L’uovo di Pasqua fece, al termine della sfilata delle portate, il suo ingresso sulla tavola e proprio in quel preciso istante avrei voluto fuggir via, con le lacrime agli occhi, ad urlare il mio dolore in faccia al mondo che continuava la sua vita, senza sapere nulla di noi, ma rimasi lì, accanto a te, a te che stavi distribuendo a tutti i commensali un pezzo di cioccolata.

26° Puntata del Romanzo “Arri Arri Cavalluccio” di Alessandra Fiorilli

Nei giorni precedenti l’ultima Pasqua andammo la nonna ed io a fare la spesa, in ogni negozio nel quale entravamo c’era sempre qualcuno che chiedeva di te, del Cavaliere e così, tra una lode ed un’altra, ti mandavano a salutare. La nonna diventò molto triste e cacciò frettolosamente dalla sua borsa un fazzoletto a quadri bianchi ed arancione. Soffiò energicamente il naso, mentre con l’altra mano si asciugò le lacrime. Mi chiese di riaccompagnarla a casa: la spesa avrei dovuta terminarla io.
Ma cosa ci facevo mai in strada con quel mezzo foglio protocollo a righe sul quale, nonno, eri solito segnare le indicazioni della spesa, cosa avremmo mai dovuto festeggiare? Fui assalita dallo sconforto più profondo, nulla sembrava avere più un significato, poi però, pensai a te, al tuo desiderio di trascorrere una Pasqua in famiglia, tra le persone che più amavi, secondo antichi rituali e allora mi venne il coraggio necessario per entrare nell’alimentari per acquistare il grano e gli ingredienti per la pastiera, oltre alla mozzarella che, strato su strato, avrebbe arricchito la prelibata lasagna.

Rincasai con le buste della spesa che rischiavano di rompersi a causa del peso eccessivo, suonai al citofono e la nonna mi venne incontro.

Era più serena e pensai che fossi stato tu, con le tue solite parole d’incoraggiamento, ad infonderle la necessaria forza per andare avanti.

Tu eri seduto già attorno al tavolo della cucina, respiravi in un modo strano ma tentasti di parlare d’altro, esaltando oltremisura le mie doti improvvisate della “brava massaia” di ritorno dalla spesa. Tirai accuratamente fuori dalle buste di plastica uno ad uno tutto quello che c’era scritto sulla lista. Seguivi con amore ogni mio gesto ed esigevi annusare, toccare, tastare tutto quello che mi avevi chiesto di acquistare per accertarti della qualità, sino a quando mi dicesti che sì, anche quella prova l’avevo egregiamente superata.
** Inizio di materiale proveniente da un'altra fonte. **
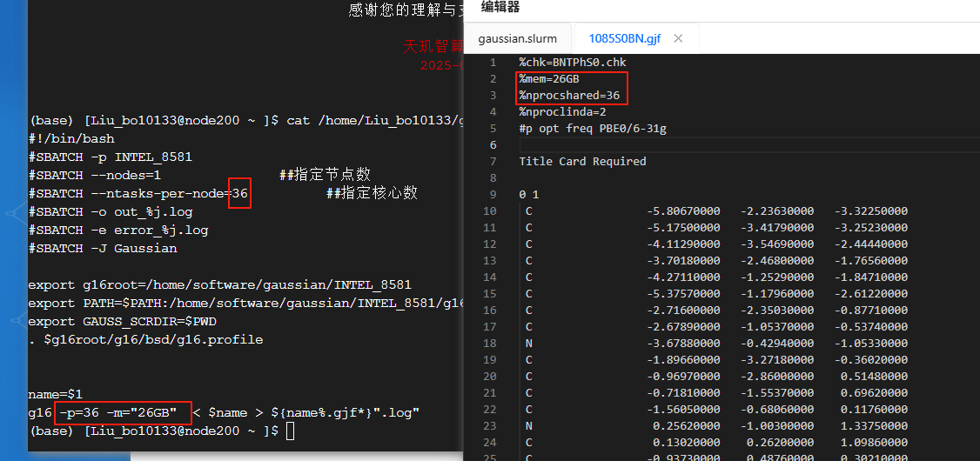Click the %mem=26GB line in editor
This screenshot has width=980, height=461.
tap(549, 79)
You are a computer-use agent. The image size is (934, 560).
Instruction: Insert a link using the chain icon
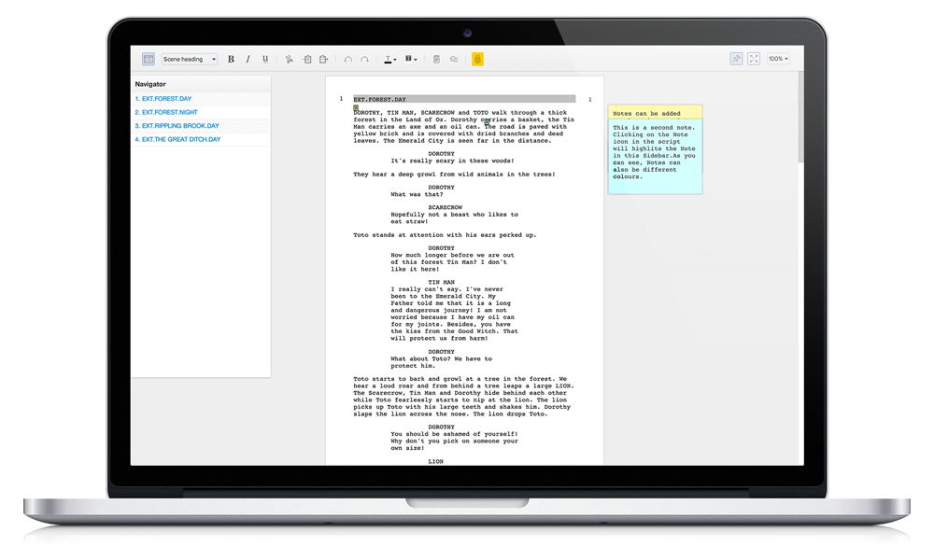pyautogui.click(x=455, y=59)
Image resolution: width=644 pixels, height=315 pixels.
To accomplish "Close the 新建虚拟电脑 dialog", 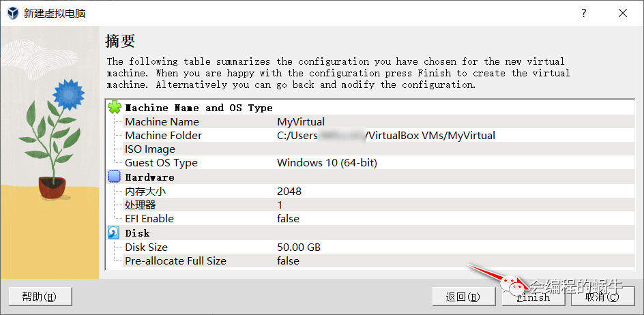I will [x=623, y=13].
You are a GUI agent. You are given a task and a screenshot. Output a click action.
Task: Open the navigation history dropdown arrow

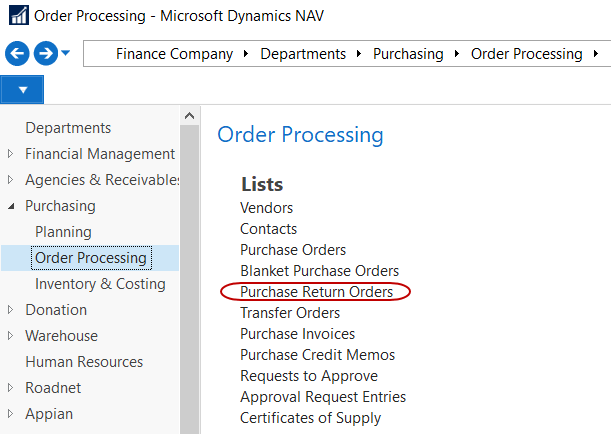point(66,54)
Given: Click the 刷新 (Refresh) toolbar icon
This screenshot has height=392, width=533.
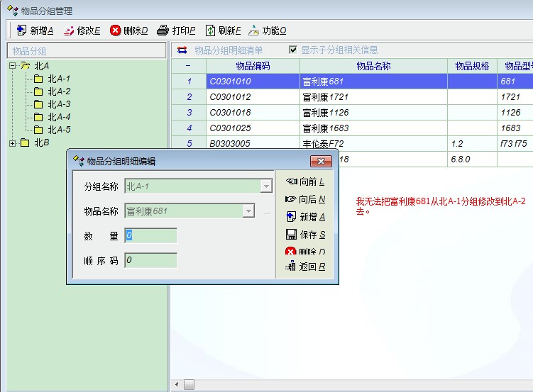Looking at the screenshot, I should click(x=210, y=30).
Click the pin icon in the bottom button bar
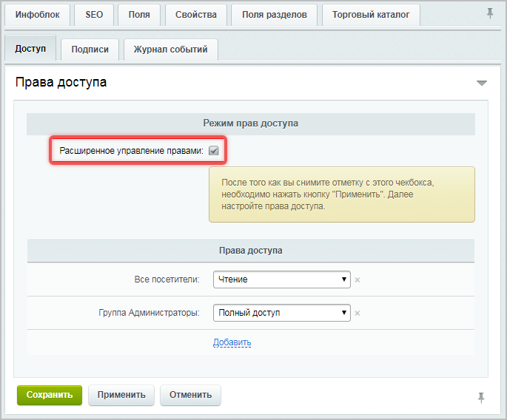The height and width of the screenshot is (420, 507). [x=481, y=397]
Fu la volta del grano, delle uova, della farina, della mozzarella per le lasagne.

Al termine di questa carrellata gastronomica tu mi regalasti il tuo battito ritmato delle mani mentre accompagnavi il suono con un: “Brava, brava!”. Aiutai la nonna a sistemare il tutto nel frigorifero mentre seguivi ogni mio gesto con sguardo amorevole. La Pasqua ci attendeva.

25° Puntata del Romanzo “Arri Arri Cavalluccio” di Alessandra Fiorilli

Dunque, stava per arrivare la Pasqua e mi dicesti che volevi regalarmi un uovo, come quando ero bambina. Mi chiedesti di conservare per sempre il regalo che avrei trovato all’interno, così come conservavo ancora quello del primo uovo che mi avevi regalato. Ero restia ad accontentarti, mi sembrava sciocco ed inutile ricordarmi di te attraverso una banale sorpresa di Pasqua, poi capii tutto all’improvviso: mi ricordai di quell’anno, quando tu, invece del solito uovo, mi desti del denaro che avrei potuto spendere come meglio credevo.

Ci rimasi molto male quella volta, ma avevo 15 anni ormai e pensasti di farmi cosa gradita. Ti rimproverai allora il fatto di essere passata in secondo ordine rispetto a mia sorella più piccola di me, alla quale avevi già comprato l’uovo, tu quella volta non rispondesti e facesti bene, perché era l’accusa di una ragazza sciocca, accecata dalla gelosia.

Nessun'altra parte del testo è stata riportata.